After downloading the file RNA_rDock_TestSet.tar.gz
, uncompress the file
with the following command, which will create a folder called
RNA_rDock_TestSet
:
$ tar -xvzf RNA_rDock_TestSet.tar.gz
$ cd RNA_rDock_TestSet/
Here you will have the instructions for one of the systems (1nem
), to run
with the rest of the systems, just change the pdb code with the one desired.
Then, make sure that the necessary environmental variables for running rDock are
well defined and run the following commands for entering to the folder and
running rDock with the same settings that we have used (if you have run the
previous set, the variables should already be correctly defined):
$ cd 1nem/
#first create the cavity using rbcavity
$ rbcavity -r 1nem_rdock.prm -was > 1nem_cavity.log
#then use rbdock to run docking
$ rbdock -r 1nem_rdock.prm -p dock.prm -n 100 -i 1nem_lig.sd \
-o 1nem_docking_out > 1nem_docking_out.log
#sdsort for sorting the results according to their score
$ sdsort -n -f'SCORE' 1nem_docking_out.sd > 1nem_docking_out_sorted.sd
#calculate rmsd from the output comparing with the crystal structure of the ligand
$ sdrmsd 1nem_lig.sd 1nem_docking_out_sorted.sd
Database enrichment (actives vs. decoys – for HTVS)¶
In this section you will find a brief tutorial on how to run rDock with the DUD test set used in the validation and how to perform different analysis of the results. As in the sections above, please go to DUD set SourceForge download page to download a compressed file with the necessary data.
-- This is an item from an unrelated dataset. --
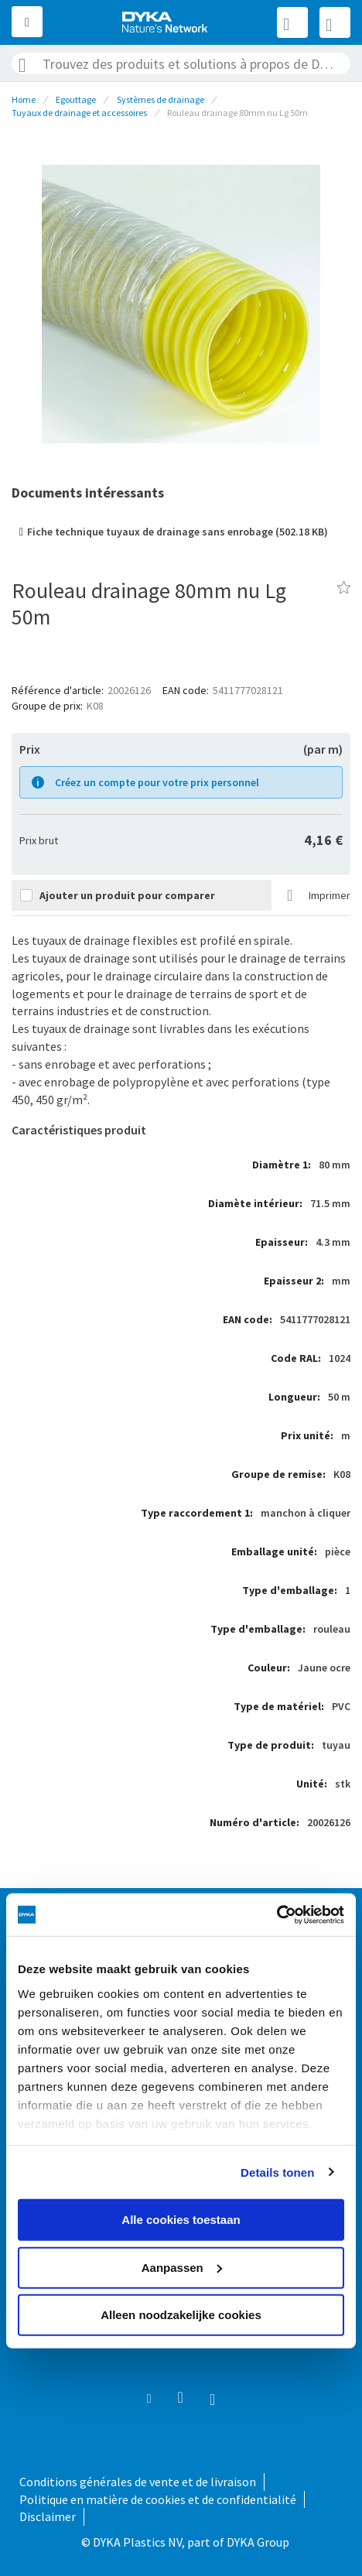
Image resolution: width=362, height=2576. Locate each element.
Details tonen (277, 2171)
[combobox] (181, 63)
After downloading the file DUD_rDock_TestSet.tar.gz
, uncompress the file
with the following command, which will create a folder called
DUD_rDock_TestSet
:
$ tar -xvzf DUD_rDock_TestSet.tar.gz
$ cd DUD_rDock_TestSet/
Here you will have the instructions for one of the systems (hivpr
), to run
with the rest of the systems, just change the DUD system code with the one
desired. Then, make sure that the necessary environmental variables for running
rDock are well defined and run the following commands for entering to the folder
and running rDock with the same settings that we have used (if you have run the
previous sets, the variables should already be correctly defined):
$ cd hivpr/
#first create the cavity using rbcavity
$ rbcavity -r hivpr_rdock.prm -was > hivpr_cavity.log
As the number of ligands to dock is very high, we suggest you to use any
distributed computing environments, such as SGE or Condor, and configure rDock
to run in multiple CPUs. Namely, split the input ligands file in as many parts
as desired (very easy using sdsplit
tool) and run independent rDock docking
jobs for each “splitted” input file. However, for this example purpose, you will
have the instructions for running all set of actives and decoys in one docking
job:
#uncompress ligand file
$ gunzip hivpr_ligprep.sdf.gz
#use rbdock to run docking
$ rbdock -r hivpr_rdock.prm -p dock.prm -n 100 -i hivpr_ligprep.sdf \
-o hivpr_docking_out > hivpr_docking_out.log
#sdsort with -n and -s flags will sort internally each ligand by increasing
#score and sdfilter will get only the first entry of each ligand
$ sdsort -n -s -fSCORE hivpr_docking_out.sd | sdfilter \
-f'$_COUNT == 1' > hivpr_1poseperlig.sd
#sdreport will print all the scores of the output in a tabular format and,
#with command awk, we will format the results
$ sdreport -t hivpr_1poseperlig.sd | awk '{print $2,$3,$4,$5,$6,$7}' > dataforR_uq.txt
At this point, you should have a file called hivpr_docking_out.sd
with all
docking poses written by rDock (100 * number of input ligands), a file called
hivpr_1poseperlig.sd
with the best scored docking pose for each ligand and a
file called dataforR_uq.txt
that will be used for calculating ROC curves
using R. The next step is to calculate ROC curves and other statistics. To do
so, please visit section Calculating ROC curves
and jump to the subsection “R commands for generating ROC curves”.